◆ **Kutipan Artikel**:
______________________________
Senin 18 Sep 2017 14:55 WIB

Top Up Uang Elektronik Berbayar, BI Dilaporkan ke Ombudsman

Rep: Idealisa Masyrafina/ Red: Nur Aini
Seorang pengemudi mobil pengguna jalan tol bertransaksi menggunakan kartu elektronik non tunai ketika akan keluar dari tol Belmera Amplas Medan, Sumatera Utara, Rabu (13/9). Mulai 17 September 2017, PT Jasa Marga akan memberlakukan pembayaran di gerbang tol Belmera seluruhnya secara non tunai dengan menggunakan uang elektronik yang dianggap lebih praktis dan aman.
Foto: Septianda Febrianda/ANTARA
Seorang pengemudi mobil pengguna jalan tol bertransaksi menggunakan kartu elektronik non tunai ketika akan keluar dari tol Belmera Amplas Medan, Sumatera Utara, Rabu (13/9). Mulai 17 September 2017, PT Jasa Marga akan memberlakukan pembayaran di gerbang tol Belmera seluruhnya secara non tunai dengan menggunakan uang elektronik yang dianggap lebih praktis dan aman.

REPUBLIKA.CO.ID,JAKARTA -- Gubernur Bank Indonesia (BI) Agus DW Martowardojo dilaporkan ke Ombudsman Republik Indonesia terkait rencana kebijakan pengenaan biaya isi ulang uang elektronik dan aturan pembayaran 100 persen nontunai di jalan tol. Kedua kebijakan ini dinilai melanggar perlindungan konsumen.

Menurut pelapor, pengacara di bidang perlindungan konsumen David Maruhum L Tobing, kedua aturan ini diduga sebagai bentuk tindakan maladministrasi yang mencerminkan keberpihakan pada pengusaha serta pelanggaran terhadap hukum dan peraturan perundang-undangan.

"Kebijakan tersebut berpotensi menimbulkan ketidakadilan dan diskriminasi bagi konsumen. Rencana BI ini hanya akan memberikan keuntungan bagi pelaku usaha," ujar David saat ditemui di kantor Ombudsman RI, Jakarta, Senin (18/9).
______________________________
◆ **Kumpulan Data**:
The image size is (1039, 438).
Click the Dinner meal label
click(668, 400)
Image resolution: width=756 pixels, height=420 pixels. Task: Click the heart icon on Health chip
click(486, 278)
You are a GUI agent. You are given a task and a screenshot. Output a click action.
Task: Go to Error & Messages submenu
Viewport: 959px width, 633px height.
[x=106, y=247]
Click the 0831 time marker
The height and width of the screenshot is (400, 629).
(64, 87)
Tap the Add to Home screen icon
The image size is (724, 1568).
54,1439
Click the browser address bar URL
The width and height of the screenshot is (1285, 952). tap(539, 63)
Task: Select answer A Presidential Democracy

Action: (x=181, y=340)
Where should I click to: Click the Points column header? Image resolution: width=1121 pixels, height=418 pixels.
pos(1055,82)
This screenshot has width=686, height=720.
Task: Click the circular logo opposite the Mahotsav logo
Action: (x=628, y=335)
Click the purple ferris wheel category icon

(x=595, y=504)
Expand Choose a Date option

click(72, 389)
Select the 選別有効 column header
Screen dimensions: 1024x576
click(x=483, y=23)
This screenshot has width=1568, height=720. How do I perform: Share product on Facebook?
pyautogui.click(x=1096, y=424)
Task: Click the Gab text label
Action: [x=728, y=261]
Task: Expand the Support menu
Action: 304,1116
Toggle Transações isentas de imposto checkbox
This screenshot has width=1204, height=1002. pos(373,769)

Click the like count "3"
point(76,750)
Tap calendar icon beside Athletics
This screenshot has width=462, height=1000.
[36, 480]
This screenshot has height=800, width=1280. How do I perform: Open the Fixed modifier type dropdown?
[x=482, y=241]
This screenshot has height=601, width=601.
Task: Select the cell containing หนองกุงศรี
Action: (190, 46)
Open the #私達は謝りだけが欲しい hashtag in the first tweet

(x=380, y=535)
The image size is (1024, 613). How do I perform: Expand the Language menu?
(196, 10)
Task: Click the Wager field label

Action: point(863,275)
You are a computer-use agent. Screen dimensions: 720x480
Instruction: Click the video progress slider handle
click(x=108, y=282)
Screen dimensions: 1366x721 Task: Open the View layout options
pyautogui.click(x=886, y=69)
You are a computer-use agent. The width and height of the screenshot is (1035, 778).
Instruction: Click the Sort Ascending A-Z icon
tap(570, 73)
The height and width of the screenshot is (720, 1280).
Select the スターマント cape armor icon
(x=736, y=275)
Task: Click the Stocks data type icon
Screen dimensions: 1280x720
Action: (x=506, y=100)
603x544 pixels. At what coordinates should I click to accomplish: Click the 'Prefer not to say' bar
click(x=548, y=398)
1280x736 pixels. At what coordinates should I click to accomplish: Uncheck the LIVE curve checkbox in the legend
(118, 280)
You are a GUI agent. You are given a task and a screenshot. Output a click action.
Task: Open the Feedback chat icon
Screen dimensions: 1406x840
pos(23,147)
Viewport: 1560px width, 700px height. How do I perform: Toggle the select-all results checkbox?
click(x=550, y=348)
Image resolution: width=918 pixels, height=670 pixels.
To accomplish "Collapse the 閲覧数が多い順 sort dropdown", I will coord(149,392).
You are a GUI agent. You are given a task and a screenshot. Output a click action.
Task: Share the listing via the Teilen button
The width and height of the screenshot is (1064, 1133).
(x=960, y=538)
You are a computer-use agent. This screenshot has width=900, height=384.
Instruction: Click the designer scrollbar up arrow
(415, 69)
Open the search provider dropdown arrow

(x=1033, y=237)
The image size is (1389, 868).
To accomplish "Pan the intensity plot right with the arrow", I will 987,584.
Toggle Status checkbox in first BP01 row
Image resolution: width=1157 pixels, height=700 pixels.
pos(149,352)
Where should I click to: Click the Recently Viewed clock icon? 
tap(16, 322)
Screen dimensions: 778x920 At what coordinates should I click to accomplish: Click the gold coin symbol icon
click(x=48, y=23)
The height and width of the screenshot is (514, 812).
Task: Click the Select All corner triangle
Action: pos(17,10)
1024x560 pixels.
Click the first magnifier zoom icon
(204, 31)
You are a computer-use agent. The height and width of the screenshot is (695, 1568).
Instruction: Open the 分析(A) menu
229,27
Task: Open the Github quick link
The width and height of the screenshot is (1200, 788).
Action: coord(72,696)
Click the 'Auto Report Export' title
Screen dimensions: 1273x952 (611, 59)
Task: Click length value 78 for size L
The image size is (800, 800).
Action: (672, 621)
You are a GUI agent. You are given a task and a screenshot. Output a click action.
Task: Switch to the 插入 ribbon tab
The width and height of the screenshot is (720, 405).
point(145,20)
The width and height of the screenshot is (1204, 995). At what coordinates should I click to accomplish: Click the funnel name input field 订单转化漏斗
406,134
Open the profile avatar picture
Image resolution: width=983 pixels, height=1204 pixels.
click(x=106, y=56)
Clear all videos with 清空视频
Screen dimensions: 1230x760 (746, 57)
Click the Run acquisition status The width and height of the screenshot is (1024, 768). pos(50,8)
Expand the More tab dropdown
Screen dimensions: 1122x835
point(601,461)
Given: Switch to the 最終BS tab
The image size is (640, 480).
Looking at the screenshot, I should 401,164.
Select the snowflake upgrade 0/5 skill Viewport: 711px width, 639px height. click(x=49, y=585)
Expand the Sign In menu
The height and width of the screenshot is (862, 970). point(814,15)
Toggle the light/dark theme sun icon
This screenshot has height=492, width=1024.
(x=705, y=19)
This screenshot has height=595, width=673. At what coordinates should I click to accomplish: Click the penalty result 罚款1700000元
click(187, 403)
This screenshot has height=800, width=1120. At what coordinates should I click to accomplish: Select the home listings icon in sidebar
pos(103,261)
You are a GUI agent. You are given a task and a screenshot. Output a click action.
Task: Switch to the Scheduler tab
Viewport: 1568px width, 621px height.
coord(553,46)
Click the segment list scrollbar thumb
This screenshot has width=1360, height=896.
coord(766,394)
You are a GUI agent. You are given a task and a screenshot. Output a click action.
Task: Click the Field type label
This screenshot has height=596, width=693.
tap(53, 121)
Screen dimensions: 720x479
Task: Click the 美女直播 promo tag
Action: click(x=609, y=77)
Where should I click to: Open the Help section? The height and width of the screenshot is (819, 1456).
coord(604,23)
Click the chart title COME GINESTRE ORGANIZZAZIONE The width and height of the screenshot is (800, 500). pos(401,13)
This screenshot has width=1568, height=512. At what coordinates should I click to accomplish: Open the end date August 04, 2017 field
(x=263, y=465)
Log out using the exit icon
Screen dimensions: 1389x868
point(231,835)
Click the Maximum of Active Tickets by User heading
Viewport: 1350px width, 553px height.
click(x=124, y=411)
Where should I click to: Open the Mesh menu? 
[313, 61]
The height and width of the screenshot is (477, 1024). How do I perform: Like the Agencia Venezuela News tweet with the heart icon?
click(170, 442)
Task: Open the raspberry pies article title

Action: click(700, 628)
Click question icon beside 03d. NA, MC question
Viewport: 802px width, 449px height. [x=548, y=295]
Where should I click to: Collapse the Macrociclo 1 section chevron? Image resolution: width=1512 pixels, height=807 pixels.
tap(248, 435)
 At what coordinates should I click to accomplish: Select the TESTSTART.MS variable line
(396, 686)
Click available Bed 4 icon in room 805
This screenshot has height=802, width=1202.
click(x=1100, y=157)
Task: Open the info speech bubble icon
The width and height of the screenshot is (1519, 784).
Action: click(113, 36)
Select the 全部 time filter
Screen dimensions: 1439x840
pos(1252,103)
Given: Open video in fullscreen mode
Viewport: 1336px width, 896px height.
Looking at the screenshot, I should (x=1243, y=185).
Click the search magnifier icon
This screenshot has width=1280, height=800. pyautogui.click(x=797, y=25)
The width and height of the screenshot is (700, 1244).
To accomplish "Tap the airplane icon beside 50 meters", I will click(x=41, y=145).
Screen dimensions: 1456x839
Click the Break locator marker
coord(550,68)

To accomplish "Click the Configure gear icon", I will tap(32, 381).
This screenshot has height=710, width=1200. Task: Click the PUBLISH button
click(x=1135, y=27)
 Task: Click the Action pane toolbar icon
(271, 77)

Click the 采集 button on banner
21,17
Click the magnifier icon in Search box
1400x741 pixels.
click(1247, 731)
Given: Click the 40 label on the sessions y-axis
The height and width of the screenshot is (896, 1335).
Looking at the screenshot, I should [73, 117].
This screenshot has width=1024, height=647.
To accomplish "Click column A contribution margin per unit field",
______________________________
◆ **Tugas Anda**:
(1) Jawablah pertanyaan berikut berdasarkan artikel berita tentang laporan terhadap Gubernur BI ke Ombudsman.
(a) Siapa yang melaporkan Gubernur Bank Indonesia ke Ombudsman Republik Indonesia?
(b) Mulai tanggal berapa PT Jasa Marga memberlakukan pembayaran nontunai sepenuhnya di gerbang tol Belmera?
(c) Di mana pelapor menyampaikan pernyataannya?
(2) Berdasarkan artikel berita tentang laporan terhadap Gubernur BI ke Ombudsman, jelaskan alasan pelaporan kebijakan biaya isi ulang uang elektronik dan pembayaran nontunai penuh di jalan tol.
(3) Lanjutkan artikel berita tentang laporan terhadap Gubernur BI ke Ombudsman mulai setelah kalimat terakhirnya.

◆ **Kunci Jawaban**:
(1)
(a) David Maruhum L Tobing, seorang pengacara di bidang perlindungan konsumen.
(b) 17 September 2017.
(c) Di kantor Ombudsman RI, Jakarta, pada Senin (18/9).

(2) Kedua kebijakan itu dinilai melanggar perlindungan konsumen dan diduga merupakan maladministrasi yang berpihak pada pengusaha serta melanggar hukum dan peraturan perundang-undangan. Menurut pelapor, kebijakan tersebut berpotensi menimbulkan ketidakadilan dan diskriminasi bagi konsumen dan hanya menguntungkan pelaku usaha.

(3)
David menuturkan, keuntungan yang didapatkan pelaku usaha dari kebijakan ini yakni pertama, terciptanya efisiensi pada pengelola jalan tol dan dana pihak ketiga yang diperoleh bank pun meningkat. Kedua, lembaga perbankan yang menerbitkan uang elektronik mendapatkan dana murah dan bahkan gratis karena uang elektronik tidak berbunga. Ketiga, BI secara terang-terangan mendukung rencana pengelola jalan tol yang mewajibkan pembayaran nontunai menggunakan kartu uang elektronik atau e-toll.

"Aturan ini sangat merugikan konsumen karena konsumen harus memakai uang elektronik yang tidak dijamin oleh LPS. Uang elektronik tersebut kalau kartunya hilang, maka saldonya akan hilang," tutur David.

Selain itu, uang elektronik juga tidak memperoleh bunga. Padahal, dana tersebut mengendap di perbankan. Dengan demikian ia menilai dalam hal ini seharusnya yang diterima oleh konsumen adalah insentif dalam pelaksanaan program cashless society, bukan dikenakan biaya top up.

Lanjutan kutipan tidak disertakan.